- _TEXT PASSAGE_
]> git.ipfire.org Git - thirdparty/gcc.git/commitdiff
tree-optimization/120808 - SLP build with mixed .FMA/.FMS
authorRichard Biener <rguenther@suse.de>
Wed, 25 Jun 2025 07:24:41 +0000 (09:24 +0200)
committerRichard Biener <rguenth@gcc.gnu.org>
Wed, 25 Jun 2025 12:45:27 +0000 (14:45 +0200)
The following allows SLP build to succeed when mixing .FMA/.FMS
in different lanes like we handle mixed plus/minus.  This does not
yet address SLP pattern matching to not being able to form
a FMADDSUB from this.

PR tree-optimization/120808
* tree-vectorizer.h (compatible_calls_p): Add flag to
indicate a FMA/FMS pair is allowed.
* tree-vect-slp.cc (compatible_calls_p): Likewise.

- _REQUIRED WORK_
Return everything in the commit page from "PR tree-optimization/120808" down to "mpatible_calls_p): Likewise.", copied word for word. The lines that come next are separate material, unconnected to the commit page.

- _MATERIAL_
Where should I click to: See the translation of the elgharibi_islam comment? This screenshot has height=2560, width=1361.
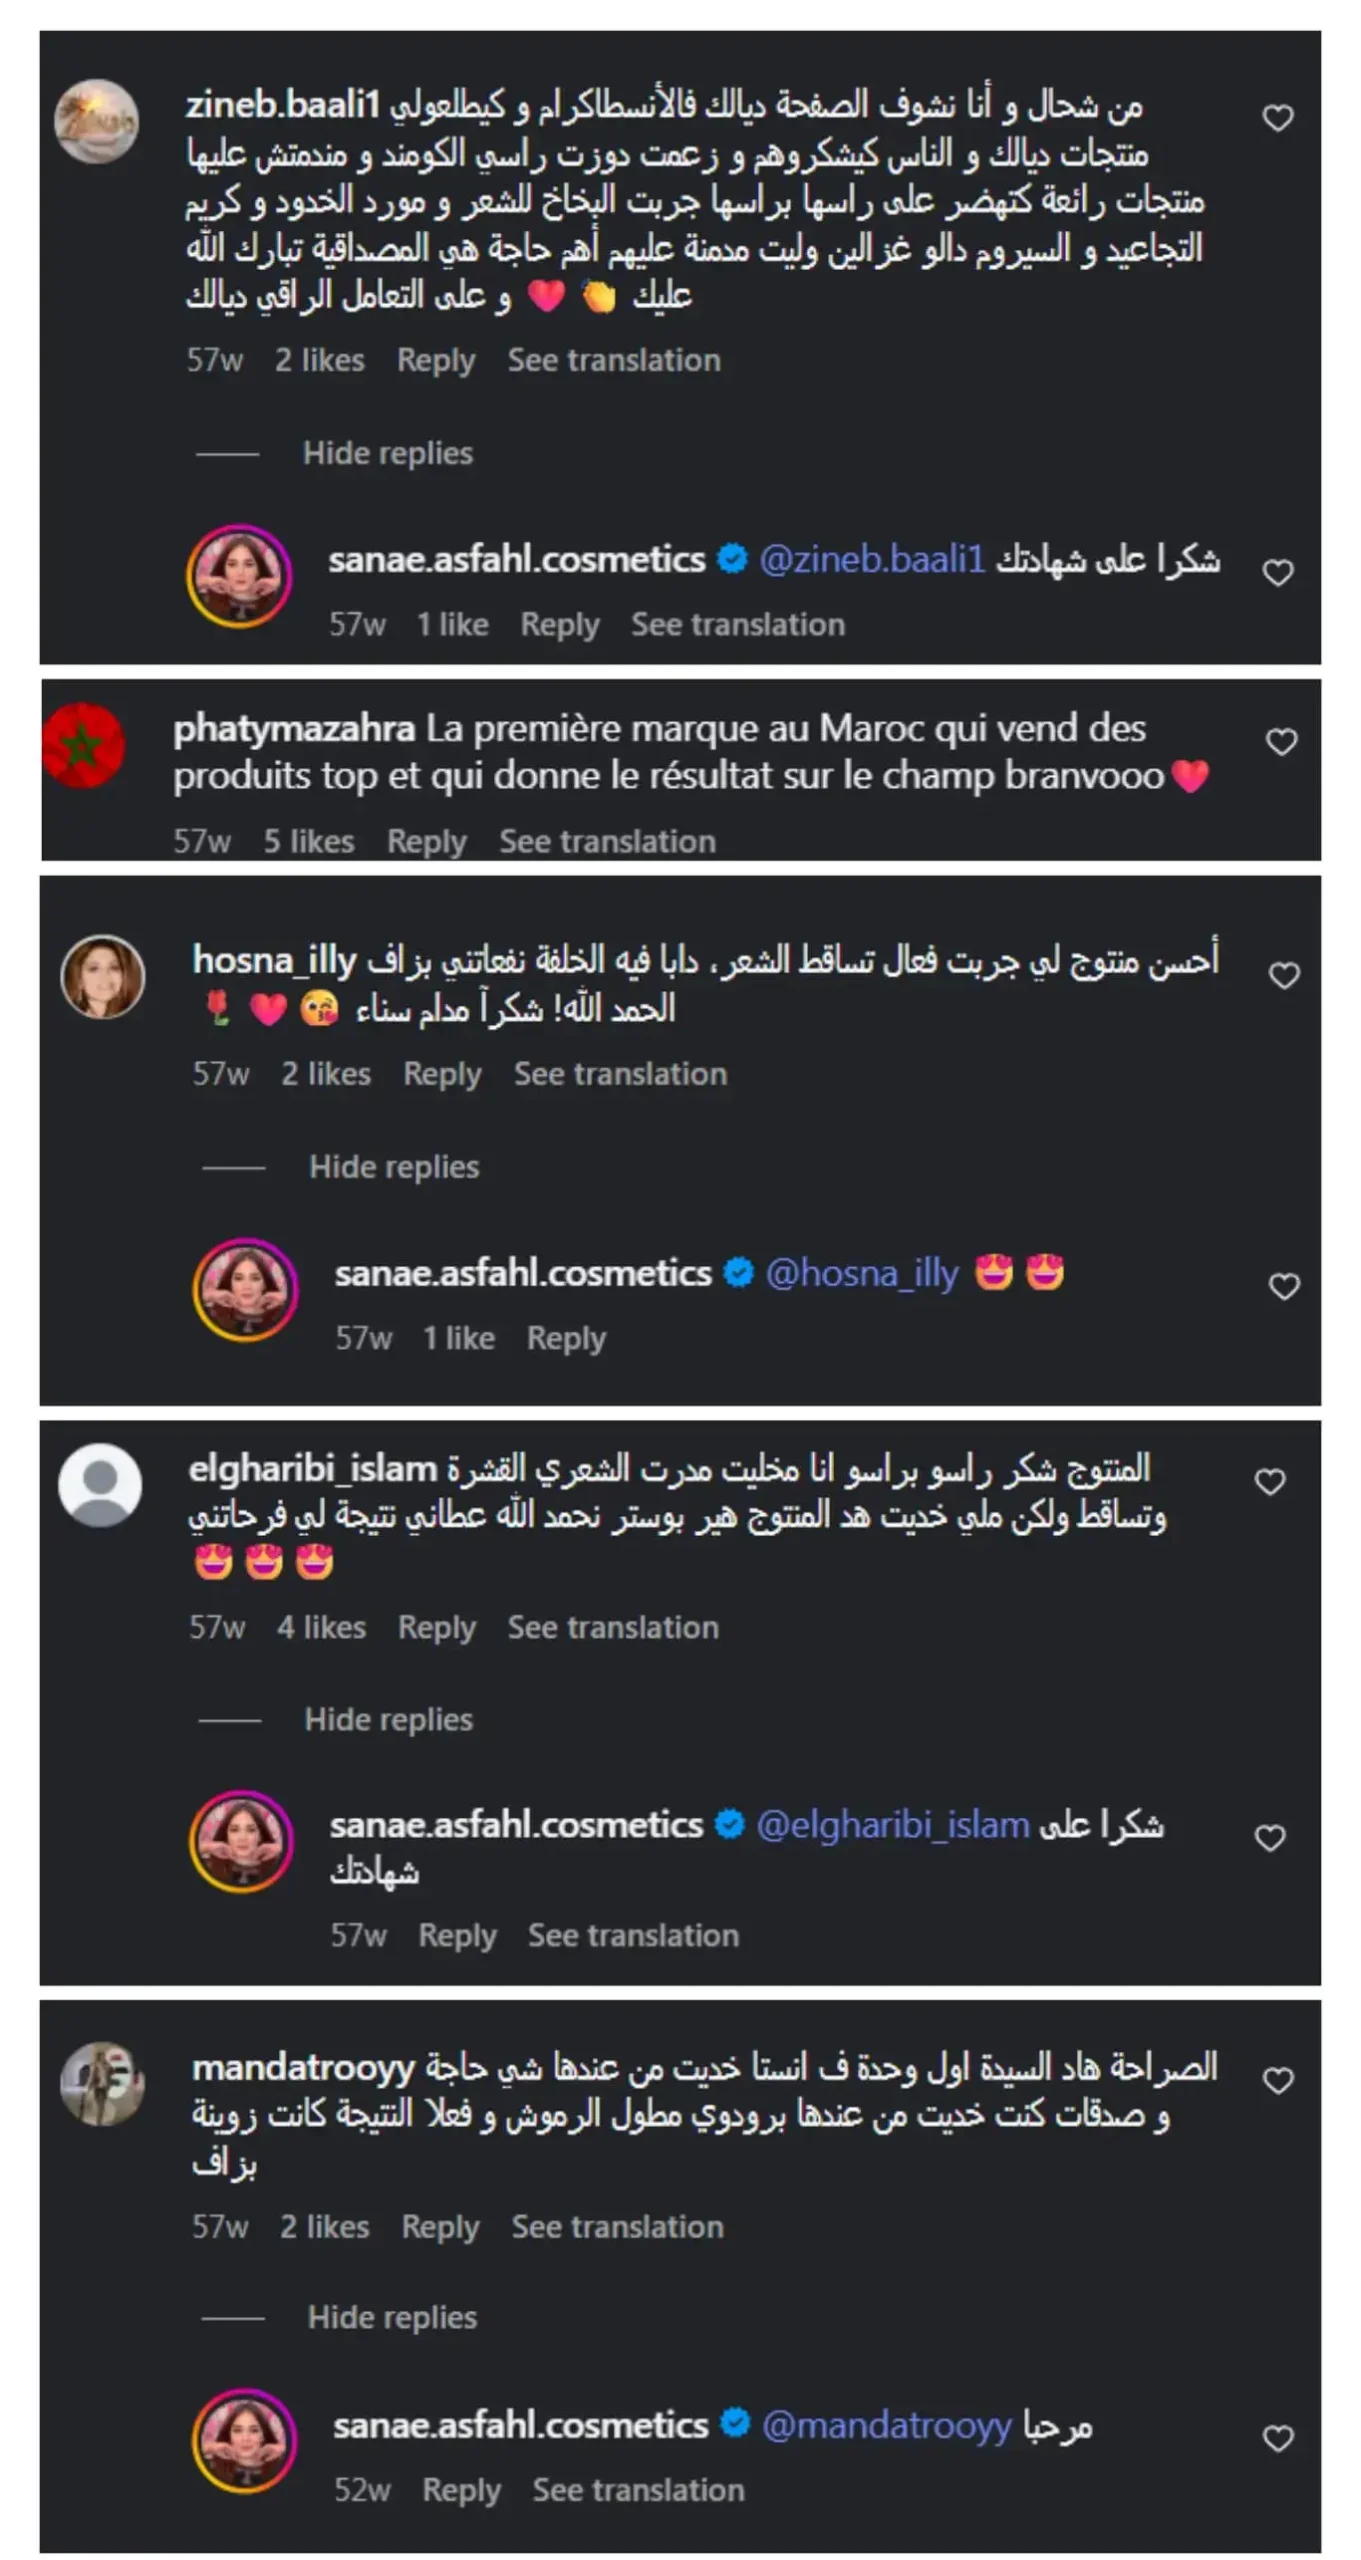[x=612, y=1628]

- _ANSWER TO THIS TASK_
PR tree-optimization/120808
* tree-vectorizer.h (compatible_calls_p): Add flag to
indicate a FMA/FMS pair is allowed.
* tree-vect-slp.cc (compatible_calls_p): Likewise.